Érico Verissimo já havia me dado uma aula de política e história em "Incidente em Antares", livro no qual aborda o período da ditadura. E aqui novamente, além do prazer de lê-lo, aprendo um pouco mais sobre a história, em especial, sobre o sul do Brasil.
No enredo aqui temos um vai e vem do tempo, onde somos apresentados às famílias Terra e Cambará, assim como suas origens em uma época permeada de guerras e lutas.
O autor é genial nessa mistura de ficção com fatos históricos e sua narrativa nos leva direto pra esse ambiente criado com maestria, onde o leitor sente-se próximo dos fatos e também dos personagens.
Personagens que por sinal, Érico consegue em poucas palavras, as vezes um pequeno diálogo ou uma atitude, sintetizar toda a essência daquela figura. E assim até mesmo personagens com pouca relevância se tornam únicos e marcantes de certa forma. Característica que vejo como uma virtude dos grandes escritores.
"Nossa mente, Alonzo, é como uma grande e misteriosa casa, cheia de corredores, alçapões, portas falsas, quartos secretos de todo o tamanho, uns bem, outros mal iluminados. No fundo desse casarão existe um cubículo, o mais secreto de todos, onde estão fechados nossos pensamentos mais íntimos, nossos mais tenebrosos segredos, nossas lembranças mais temidas. Quando estamos acordados usamos apenas as salas principais, as que têm janelas para fora. Mas quando dormimos, o diabo no entra na cabeça e vai exatamente abrir o cubículo misterioso para que as lembranças secretas saiam a assombrar o resto da casa. O demônio não dorme. E é quando nossa consciência adormece que ele aproveita para agir."

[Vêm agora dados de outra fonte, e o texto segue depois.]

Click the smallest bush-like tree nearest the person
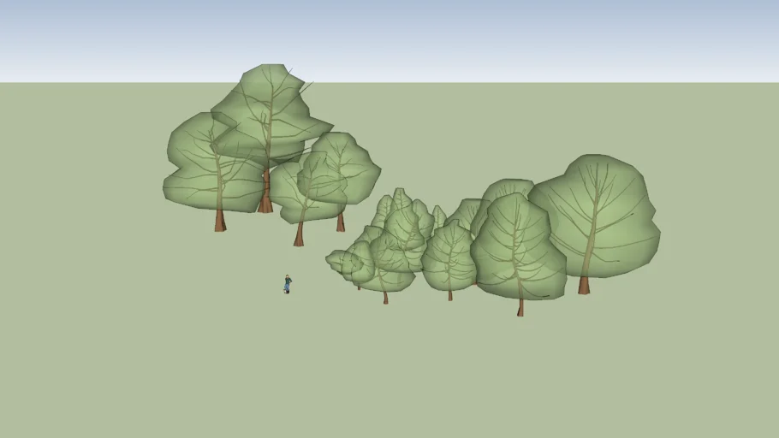This screenshot has height=438, width=779. [344, 262]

"Devia existir um Deus que governa o mundo e as pessoas, um ser poderoso acima do qual nada existe. Mas ninguém sabe direito o que esse Deus pretende. Pelo menos ele, Pedro Terra, não sabia. O vigário fazia sermões e falava em céu e inferno, mas às vezes Pedro se convencia de que o céu e o inferno estão aqui embaixo mesmo, neste mundo velho e triste, que no fim de contas é mais inferno que céu."